Dengan membatasi kemampuan Iran untuk menggerakkan minyak di seluruh dunia, sanksi AS telah mencekik sekutu Suriah di Teheran.
Daerah-daerah yang dikuasai pemerintah Suriah mengalami kekurangan bahan bakar akut awal tahun ini akibat apa yang disebut Assad sebagai pengepungan ekonomi.

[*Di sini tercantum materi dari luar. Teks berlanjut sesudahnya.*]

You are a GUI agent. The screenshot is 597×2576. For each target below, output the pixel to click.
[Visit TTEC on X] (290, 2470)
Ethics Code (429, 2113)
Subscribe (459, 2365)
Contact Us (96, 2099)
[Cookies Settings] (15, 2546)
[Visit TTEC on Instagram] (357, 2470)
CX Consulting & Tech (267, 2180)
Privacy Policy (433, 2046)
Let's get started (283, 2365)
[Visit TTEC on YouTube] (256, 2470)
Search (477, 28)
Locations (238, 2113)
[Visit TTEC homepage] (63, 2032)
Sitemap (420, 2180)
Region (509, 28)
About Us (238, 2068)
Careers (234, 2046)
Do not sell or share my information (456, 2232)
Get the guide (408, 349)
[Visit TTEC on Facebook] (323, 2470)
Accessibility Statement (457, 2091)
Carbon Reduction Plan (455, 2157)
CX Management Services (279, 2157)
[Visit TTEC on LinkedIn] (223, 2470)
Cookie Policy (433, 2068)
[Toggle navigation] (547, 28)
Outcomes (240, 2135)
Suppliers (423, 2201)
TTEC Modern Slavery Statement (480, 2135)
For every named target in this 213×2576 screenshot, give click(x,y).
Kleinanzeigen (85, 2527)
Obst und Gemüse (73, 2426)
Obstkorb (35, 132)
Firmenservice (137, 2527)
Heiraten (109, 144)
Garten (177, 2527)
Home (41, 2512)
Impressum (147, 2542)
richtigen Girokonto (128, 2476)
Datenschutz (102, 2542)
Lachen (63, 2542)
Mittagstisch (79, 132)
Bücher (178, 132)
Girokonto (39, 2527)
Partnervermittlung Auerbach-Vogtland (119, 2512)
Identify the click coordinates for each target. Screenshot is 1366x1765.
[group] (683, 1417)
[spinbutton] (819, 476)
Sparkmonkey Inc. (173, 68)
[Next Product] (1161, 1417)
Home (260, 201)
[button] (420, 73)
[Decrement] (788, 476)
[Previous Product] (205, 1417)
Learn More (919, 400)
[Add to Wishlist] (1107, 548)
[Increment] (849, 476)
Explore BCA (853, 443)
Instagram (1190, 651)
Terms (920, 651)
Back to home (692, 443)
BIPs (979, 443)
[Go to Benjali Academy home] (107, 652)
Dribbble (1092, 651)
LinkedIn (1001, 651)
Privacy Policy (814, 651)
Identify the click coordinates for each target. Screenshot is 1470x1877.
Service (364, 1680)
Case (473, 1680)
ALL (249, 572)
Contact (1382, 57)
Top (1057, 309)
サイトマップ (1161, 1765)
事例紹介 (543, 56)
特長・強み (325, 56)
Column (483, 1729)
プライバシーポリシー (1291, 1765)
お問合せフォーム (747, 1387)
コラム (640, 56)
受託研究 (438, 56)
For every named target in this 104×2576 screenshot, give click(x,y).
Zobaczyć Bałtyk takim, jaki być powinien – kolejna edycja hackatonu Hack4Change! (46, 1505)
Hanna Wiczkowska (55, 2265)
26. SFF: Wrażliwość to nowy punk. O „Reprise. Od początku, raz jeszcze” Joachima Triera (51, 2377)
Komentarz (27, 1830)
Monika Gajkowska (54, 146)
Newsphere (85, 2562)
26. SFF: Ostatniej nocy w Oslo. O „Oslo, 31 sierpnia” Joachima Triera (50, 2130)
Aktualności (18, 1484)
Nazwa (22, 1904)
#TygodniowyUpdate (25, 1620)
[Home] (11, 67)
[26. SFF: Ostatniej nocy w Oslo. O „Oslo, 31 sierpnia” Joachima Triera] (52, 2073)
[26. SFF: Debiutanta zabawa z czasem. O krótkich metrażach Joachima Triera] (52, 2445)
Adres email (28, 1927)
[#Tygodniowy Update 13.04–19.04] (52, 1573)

Pada Mei, Suriah menerima pasokan minyak asing pertamanya selama enam bulan dengan kedatangan dua pengiriman termasuk satu dari Iran, sumber yang mengetahui pengiriman itu mengatakan pada saat itu.

Awal tahun ini, Reuters mengungkapkan bahwa supertanker Grace 1 adalah satu dari empat kapal tanker yang terlibat dalam pengiriman bahan bakar minyak Iran ke Singapura dan Cina, yang melanggar sanksi AS.

Informasi pemetaan kapal dari perusahaan data Refinitiv menunjukkan bahwa dalam kasus terbaru, Grace 1 berlayar jauh ke mulut Mediterania di sekitar ujung selatan Afrika alih-alih melalui Terusan Suez Mesir.

Kapal tanker berbendera Panama yang berkapasitas 300.000 ton ini dikelola oleh IShips Management Pte Ltd. yang berbasis di Singapura. Ia didokumentasikan sebagai pemuatan bahan bakar minyak di pelabuhan Irak Basra pada bulan Desember, meskipun Basra tidak mencantumkannya sebagai pelabuhan dan sistem pelacakan. dimatikan. Tanker itu kemudian muncul kembali pada pelacakan peta di dekat pelabuhan Iran di Bandar Assalyeh, dimuat penuh.

Sumber intelijen maritim mengatakan kapal itu mungkin telah melakukan perjalanan panjang di Afrika untuk menghindari harus transit kanal Suez, di mana kapal tanker besar seperti itu harus menurunkan minyak dan mengisi ulang setelah melewati, berpotensi mengekspos muatannya untuk disita. oleh otoritas Mesir.

“Kami menyambut tindakan tegas ini untuk menegakkan sanksi UE terhadap rezim Suriah dan memuji pihak berwenang Libya yang terlibat dalam berhasil melaksanakan operasi pagi ini,” kata juru bicara Perdana Menteri Inggris Theresa May.

“Ini mengirimkan pesan yang jelas bahwa pelanggaran sanksi tidak dapat diterima.”

Ekspor minyak mentah Iran adalah sekitar 300.000 barel per hari atau kurang pada akhir Juni, sumber-sumber industri mengatakan, sebagian kecil dari lebih dari 2,5 juta barel per hari Iran dikirim pada April 2018, sebulan sebelum Trump menarik diri dari kesepakatan nuklir.

Source  : Reuters.com

Penulis : Hanna Dwi Fajrini

Editor:
KOMENTAR

Komentar

Jadilah orang pertama yang memberikan komentar!